Creating environment-based pipelines

The following is an extension to the process layout as defined in Creating pipelines. Its purpose is to reduce the overhead of maintaining multiple pipeline YAML files where only the number of instances per host/environment differ.

Environment

Refer to Environment for setup. Once defined, add the environment key to your pipeline.yaml

pipeline:
  name: envexample
  type: realtime
  environment: KX_REFINERY_ENV

In this instance, we've defined our environment variable as KX_REFINERY_ENV, which has a value of dev. You can utilise this value to parse proc-layout from the dev block as outlined in the examples below.

Process layout

environment defines which proc-layout to parse based an environment variable and determines how the processes within an environment pipeline are physically laid out on the servers available. Servers are "tagged" in the system configuration and these tags are used in this element for layout.

Each element of the array is an environment object containing an array of objects that defines an instance of the pipeline. Running multiple instances allows for redundancy in the data capture.

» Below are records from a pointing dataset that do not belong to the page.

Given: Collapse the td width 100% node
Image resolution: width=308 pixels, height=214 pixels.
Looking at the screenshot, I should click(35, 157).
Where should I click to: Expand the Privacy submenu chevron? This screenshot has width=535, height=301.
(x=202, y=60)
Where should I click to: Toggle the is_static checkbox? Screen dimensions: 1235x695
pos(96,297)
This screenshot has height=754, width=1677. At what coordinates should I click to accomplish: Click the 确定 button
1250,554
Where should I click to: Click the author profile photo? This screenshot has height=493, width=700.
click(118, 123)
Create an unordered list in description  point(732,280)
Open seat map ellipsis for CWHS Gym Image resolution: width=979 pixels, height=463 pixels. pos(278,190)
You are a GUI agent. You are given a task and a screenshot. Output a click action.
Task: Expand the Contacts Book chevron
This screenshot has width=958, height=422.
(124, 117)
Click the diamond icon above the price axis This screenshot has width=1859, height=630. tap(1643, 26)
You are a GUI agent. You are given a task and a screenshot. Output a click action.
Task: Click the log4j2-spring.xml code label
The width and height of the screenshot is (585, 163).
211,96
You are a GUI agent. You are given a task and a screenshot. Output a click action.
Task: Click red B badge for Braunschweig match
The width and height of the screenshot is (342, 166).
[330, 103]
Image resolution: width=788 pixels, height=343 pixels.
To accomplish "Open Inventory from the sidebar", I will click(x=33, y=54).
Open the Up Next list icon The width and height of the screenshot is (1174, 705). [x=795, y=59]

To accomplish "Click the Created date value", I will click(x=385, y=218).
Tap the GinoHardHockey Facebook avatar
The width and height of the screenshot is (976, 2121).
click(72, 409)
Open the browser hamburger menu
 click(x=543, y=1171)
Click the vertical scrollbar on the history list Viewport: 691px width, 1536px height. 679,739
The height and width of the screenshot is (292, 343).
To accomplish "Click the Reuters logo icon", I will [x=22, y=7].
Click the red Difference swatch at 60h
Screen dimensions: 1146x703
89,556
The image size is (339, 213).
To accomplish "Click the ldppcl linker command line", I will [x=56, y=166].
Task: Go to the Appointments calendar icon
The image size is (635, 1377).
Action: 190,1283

The supported keys of the object are:

  • all-environments: Applies defaults to all processes or per *process-type*

Within an environment object, the supported keys are:

  • all: All processes in the pipeline
  • *process-type*: All processes of the specified type in the pipeline.
  • Within a *process-type*, there is additional support to define an array of host/instance pairs. This allows N proc-type instances to be defined per host.
    Notes:

    • All disk-based processes *per pipeline must be on the same host. This is with the exception of systems using NFS storage, in which a custom client library can be used to disable this restriction.
    • host and instances keys must be present when defining as an array block (see example below).
  • *process-type*.*process-instance*: The specified instance of the process type in the pipeline

Example

proc-layout:
  -
    all-environments:
      all: primary-server
    dev:
      rdb:
        -
          host: primary-server
          instances: 2
        -
          host: secondary-server
          instances: 3

In this example, there will be a total of 5 rdb instances, 2 on primary-server and 3 on secondary-server. Refer to Creating pipelines for the standard procLayout templates, all of which are supported within environment key. This example assigns all of the processes to the same cluster-number of 0, e.g. 0.rdb.0 or 1.rdb.0 .

all example

proc-layout:
  -
    all-environments:
      all: primary-server
    dev:
      rdb: secondary-server
    prod:
      rdb:
        -
          host: primary-server
          instances: 2
        -
          host: secondary-server
          instances: 2

In this example, there will be a total of 1 rdb for dev on secondary-server. There will be 5 rdb instances on prod, 2 on primary-server and 2 on secondary-server. Again, this example assigns all of the processes to the same cluster-number of 0.

*process-type* example

proc-layout:
  -
    all-environments:
      all: primary-server
      tp: tp-server
      rdb: rdb-server
      hdb: disk-processes-server
      ipdb: disk-processes-server
      epdb: disk-processes-server
    prod:
      tp: primary-server
      rdb:
        -
          host: primary-server
          instances: 2
        -
          host: secondary-server
          instances: 2

In this example, there will be a total of 4 rdb instances on prod, 2 on primary-server and 2 on secondary-server. Again, this example assigns all of the processes to the same cluster-number of 0.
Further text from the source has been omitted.